EXERCISE REQUIREMENTS ▸
Precise copying is required. Return the data below in full.
▬▬▬▬▬▬▬▬▬▬
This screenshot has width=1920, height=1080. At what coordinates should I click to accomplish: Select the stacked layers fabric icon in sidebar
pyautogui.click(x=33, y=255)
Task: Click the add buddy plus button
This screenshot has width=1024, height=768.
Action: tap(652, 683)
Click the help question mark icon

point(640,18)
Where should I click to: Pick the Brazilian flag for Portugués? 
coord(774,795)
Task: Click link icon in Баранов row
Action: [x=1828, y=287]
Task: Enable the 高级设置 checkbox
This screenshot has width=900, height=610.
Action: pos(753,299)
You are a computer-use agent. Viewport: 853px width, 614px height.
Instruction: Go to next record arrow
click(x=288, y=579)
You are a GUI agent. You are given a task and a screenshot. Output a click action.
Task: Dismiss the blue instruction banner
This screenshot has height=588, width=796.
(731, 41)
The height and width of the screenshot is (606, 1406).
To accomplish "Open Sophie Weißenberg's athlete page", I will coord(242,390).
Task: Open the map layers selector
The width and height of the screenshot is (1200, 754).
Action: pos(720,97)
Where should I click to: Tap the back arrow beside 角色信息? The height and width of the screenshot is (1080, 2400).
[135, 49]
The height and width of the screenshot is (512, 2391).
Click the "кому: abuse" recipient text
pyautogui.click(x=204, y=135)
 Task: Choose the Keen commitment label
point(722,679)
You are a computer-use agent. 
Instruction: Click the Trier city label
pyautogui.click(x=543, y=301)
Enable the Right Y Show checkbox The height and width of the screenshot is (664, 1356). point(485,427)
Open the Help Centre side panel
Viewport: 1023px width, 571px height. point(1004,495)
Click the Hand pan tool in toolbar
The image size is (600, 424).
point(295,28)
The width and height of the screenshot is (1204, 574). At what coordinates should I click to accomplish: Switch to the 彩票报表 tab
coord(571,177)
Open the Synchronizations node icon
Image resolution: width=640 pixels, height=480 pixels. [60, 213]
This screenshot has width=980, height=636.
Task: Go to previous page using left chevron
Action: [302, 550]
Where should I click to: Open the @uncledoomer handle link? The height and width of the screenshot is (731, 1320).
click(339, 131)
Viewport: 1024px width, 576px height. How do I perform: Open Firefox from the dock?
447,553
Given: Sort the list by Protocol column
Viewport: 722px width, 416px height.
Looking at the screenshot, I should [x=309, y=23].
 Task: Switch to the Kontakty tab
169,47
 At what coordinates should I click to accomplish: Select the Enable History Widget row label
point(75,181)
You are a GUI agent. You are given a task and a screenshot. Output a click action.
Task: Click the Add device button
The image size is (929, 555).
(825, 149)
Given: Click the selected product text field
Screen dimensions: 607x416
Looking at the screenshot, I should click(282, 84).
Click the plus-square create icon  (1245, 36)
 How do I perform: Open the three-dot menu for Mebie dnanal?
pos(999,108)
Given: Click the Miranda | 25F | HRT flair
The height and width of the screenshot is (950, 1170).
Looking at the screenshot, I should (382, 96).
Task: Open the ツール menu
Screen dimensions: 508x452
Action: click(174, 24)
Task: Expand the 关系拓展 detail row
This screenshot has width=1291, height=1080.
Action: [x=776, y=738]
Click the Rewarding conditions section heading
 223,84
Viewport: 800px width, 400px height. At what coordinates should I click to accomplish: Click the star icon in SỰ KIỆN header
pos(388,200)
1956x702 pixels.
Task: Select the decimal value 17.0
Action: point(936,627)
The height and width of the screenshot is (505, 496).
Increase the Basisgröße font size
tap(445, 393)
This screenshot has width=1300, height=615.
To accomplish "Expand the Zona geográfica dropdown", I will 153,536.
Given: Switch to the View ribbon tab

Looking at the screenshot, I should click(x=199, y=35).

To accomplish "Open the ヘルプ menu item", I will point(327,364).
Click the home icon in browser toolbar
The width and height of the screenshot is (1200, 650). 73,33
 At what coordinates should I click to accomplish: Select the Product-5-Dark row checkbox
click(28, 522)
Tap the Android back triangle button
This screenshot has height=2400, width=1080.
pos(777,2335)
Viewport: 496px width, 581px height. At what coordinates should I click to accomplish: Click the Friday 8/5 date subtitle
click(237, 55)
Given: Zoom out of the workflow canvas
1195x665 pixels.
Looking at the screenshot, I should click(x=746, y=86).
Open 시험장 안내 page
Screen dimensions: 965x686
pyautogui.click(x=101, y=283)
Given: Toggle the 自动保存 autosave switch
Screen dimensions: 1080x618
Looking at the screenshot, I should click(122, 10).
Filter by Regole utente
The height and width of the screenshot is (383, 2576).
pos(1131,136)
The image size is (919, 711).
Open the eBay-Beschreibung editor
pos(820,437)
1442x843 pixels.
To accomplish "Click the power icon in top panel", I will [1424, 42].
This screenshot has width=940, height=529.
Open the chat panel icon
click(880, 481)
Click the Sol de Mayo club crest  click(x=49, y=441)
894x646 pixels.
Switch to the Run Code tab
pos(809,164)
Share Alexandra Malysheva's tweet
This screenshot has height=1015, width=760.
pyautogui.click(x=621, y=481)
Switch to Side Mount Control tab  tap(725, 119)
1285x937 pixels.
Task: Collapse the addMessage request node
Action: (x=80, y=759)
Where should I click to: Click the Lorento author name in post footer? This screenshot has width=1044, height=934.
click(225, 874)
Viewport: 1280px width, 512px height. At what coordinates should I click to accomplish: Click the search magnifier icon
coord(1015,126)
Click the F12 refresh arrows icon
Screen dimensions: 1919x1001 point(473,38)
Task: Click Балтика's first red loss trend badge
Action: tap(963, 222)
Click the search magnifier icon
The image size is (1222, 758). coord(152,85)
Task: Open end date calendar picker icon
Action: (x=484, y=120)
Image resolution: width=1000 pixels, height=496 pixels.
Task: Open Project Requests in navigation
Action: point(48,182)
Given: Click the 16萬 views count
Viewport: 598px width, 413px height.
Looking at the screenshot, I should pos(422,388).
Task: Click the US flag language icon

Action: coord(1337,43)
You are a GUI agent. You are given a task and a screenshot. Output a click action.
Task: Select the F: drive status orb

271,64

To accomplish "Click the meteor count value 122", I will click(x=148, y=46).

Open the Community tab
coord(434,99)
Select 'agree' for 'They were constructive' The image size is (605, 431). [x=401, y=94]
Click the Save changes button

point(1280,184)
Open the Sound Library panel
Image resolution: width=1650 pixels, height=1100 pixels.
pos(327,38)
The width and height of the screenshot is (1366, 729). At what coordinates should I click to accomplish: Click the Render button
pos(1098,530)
▬▬▬▬▬▬▬▬▬▬
ANSWER FOR THIS EXERCISE ▸
This screenshot has width=1920, height=1080. At what coordinates should I click to accomplish: Select the stacked layers fabric icon in sidebar
pyautogui.click(x=33, y=255)
Task: Click the add buddy plus button
This screenshot has width=1024, height=768.
Action: tap(652, 683)
Click the help question mark icon

point(640,18)
Where should I click to: Pick the Brazilian flag for Portugués? 
coord(774,795)
Task: Click link icon in Баранов row
Action: [x=1828, y=287]
Task: Enable the 高级设置 checkbox
This screenshot has width=900, height=610.
Action: pos(753,299)
You are a computer-use agent. Viewport: 853px width, 614px height.
Instruction: Go to next record arrow
click(x=288, y=579)
You are a GUI agent. You are given a task and a screenshot. Output a click action.
Task: Dismiss the blue instruction banner
This screenshot has height=588, width=796.
(731, 41)
The height and width of the screenshot is (606, 1406).
To accomplish "Open Sophie Weißenberg's athlete page", I will coord(242,390).
Task: Open the map layers selector
The width and height of the screenshot is (1200, 754).
Action: pos(720,97)
Where should I click to: Tap the back arrow beside 角色信息? The height and width of the screenshot is (1080, 2400).
[135, 49]
The height and width of the screenshot is (512, 2391).
Click the "кому: abuse" recipient text
pyautogui.click(x=204, y=135)
 Task: Choose the Keen commitment label
point(722,679)
You are a computer-use agent. 
Instruction: Click the Trier city label
pyautogui.click(x=543, y=301)
Enable the Right Y Show checkbox The height and width of the screenshot is (664, 1356). point(485,427)
Open the Help Centre side panel
Viewport: 1023px width, 571px height. point(1004,495)
Click the Hand pan tool in toolbar
The image size is (600, 424).
point(295,28)
The width and height of the screenshot is (1204, 574). At what coordinates should I click to accomplish: Switch to the 彩票报表 tab
coord(571,177)
Open the Synchronizations node icon
Image resolution: width=640 pixels, height=480 pixels. [60, 213]
This screenshot has width=980, height=636.
Task: Go to previous page using left chevron
Action: [302, 550]
Where should I click to: Open the @uncledoomer handle link? The height and width of the screenshot is (731, 1320).
click(339, 131)
Viewport: 1024px width, 576px height. How do I perform: Open Firefox from the dock?
447,553
Given: Sort the list by Protocol column
Viewport: 722px width, 416px height.
Looking at the screenshot, I should [x=309, y=23].
 Task: Switch to the Kontakty tab
169,47
 At what coordinates should I click to accomplish: Select the Enable History Widget row label
point(75,181)
You are a GUI agent. You are given a task and a screenshot. Output a click action.
Task: Click the Add device button
The image size is (929, 555).
(825, 149)
Given: Click the selected product text field
Screen dimensions: 607x416
Looking at the screenshot, I should click(282, 84).
Click the plus-square create icon  (1245, 36)
 How do I perform: Open the three-dot menu for Mebie dnanal?
pos(999,108)
Given: Click the Miranda | 25F | HRT flair
The height and width of the screenshot is (950, 1170).
Looking at the screenshot, I should (382, 96).
Task: Open the ツール menu
Screen dimensions: 508x452
Action: click(174, 24)
Task: Expand the 关系拓展 detail row
This screenshot has width=1291, height=1080.
Action: [x=776, y=738]
Click the Rewarding conditions section heading
 223,84
Viewport: 800px width, 400px height. At what coordinates should I click to accomplish: Click the star icon in SỰ KIỆN header
pos(388,200)
1956x702 pixels.
Task: Select the decimal value 17.0
Action: point(936,627)
The height and width of the screenshot is (505, 496).
Increase the Basisgröße font size
tap(445, 393)
This screenshot has width=1300, height=615.
To accomplish "Expand the Zona geográfica dropdown", I will 153,536.
Given: Switch to the View ribbon tab

Looking at the screenshot, I should click(x=199, y=35).

To accomplish "Open the ヘルプ menu item", I will point(327,364).
Click the home icon in browser toolbar
The width and height of the screenshot is (1200, 650). 73,33
 At what coordinates should I click to accomplish: Select the Product-5-Dark row checkbox
click(28, 522)
Tap the Android back triangle button
This screenshot has height=2400, width=1080.
pos(777,2335)
Viewport: 496px width, 581px height. At what coordinates should I click to accomplish: Click the Friday 8/5 date subtitle
click(237, 55)
Given: Zoom out of the workflow canvas
1195x665 pixels.
Looking at the screenshot, I should click(x=746, y=86).
Open 시험장 안내 page
Screen dimensions: 965x686
pyautogui.click(x=101, y=283)
Given: Toggle the 自动保存 autosave switch
Screen dimensions: 1080x618
Looking at the screenshot, I should click(122, 10).
Filter by Regole utente
The height and width of the screenshot is (383, 2576).
pos(1131,136)
The image size is (919, 711).
Open the eBay-Beschreibung editor
pos(820,437)
1442x843 pixels.
To accomplish "Click the power icon in top panel", I will [1424, 42].
This screenshot has width=940, height=529.
Open the chat panel icon
click(880, 481)
Click the Sol de Mayo club crest  click(x=49, y=441)
894x646 pixels.
Switch to the Run Code tab
pos(809,164)
Share Alexandra Malysheva's tweet
This screenshot has height=1015, width=760.
pyautogui.click(x=621, y=481)
Switch to Side Mount Control tab  tap(725, 119)
1285x937 pixels.
Task: Collapse the addMessage request node
Action: (x=80, y=759)
Where should I click to: Click the Lorento author name in post footer? This screenshot has width=1044, height=934.
click(225, 874)
Viewport: 1280px width, 512px height. At what coordinates should I click to accomplish: Click the search magnifier icon
coord(1015,126)
Click the F12 refresh arrows icon
Screen dimensions: 1919x1001 point(473,38)
Task: Click Балтика's first red loss trend badge
Action: tap(963, 222)
Click the search magnifier icon
The image size is (1222, 758). coord(152,85)
Task: Open end date calendar picker icon
Action: (x=484, y=120)
Image resolution: width=1000 pixels, height=496 pixels.
Task: Open Project Requests in navigation
Action: point(48,182)
Given: Click the 16萬 views count
Viewport: 598px width, 413px height.
Looking at the screenshot, I should pos(422,388).
Task: Click the US flag language icon

Action: coord(1337,43)
You are a GUI agent. You are given a task and a screenshot. Output a click action.
Task: Select the F: drive status orb

271,64

To accomplish "Click the meteor count value 122", I will click(x=148, y=46).

Open the Community tab
coord(434,99)
Select 'agree' for 'They were constructive' The image size is (605, 431). [x=401, y=94]
Click the Save changes button

point(1280,184)
Open the Sound Library panel
Image resolution: width=1650 pixels, height=1100 pixels.
pos(327,38)
The width and height of the screenshot is (1366, 729). At what coordinates should I click to accomplish: Click the Render button
pos(1098,530)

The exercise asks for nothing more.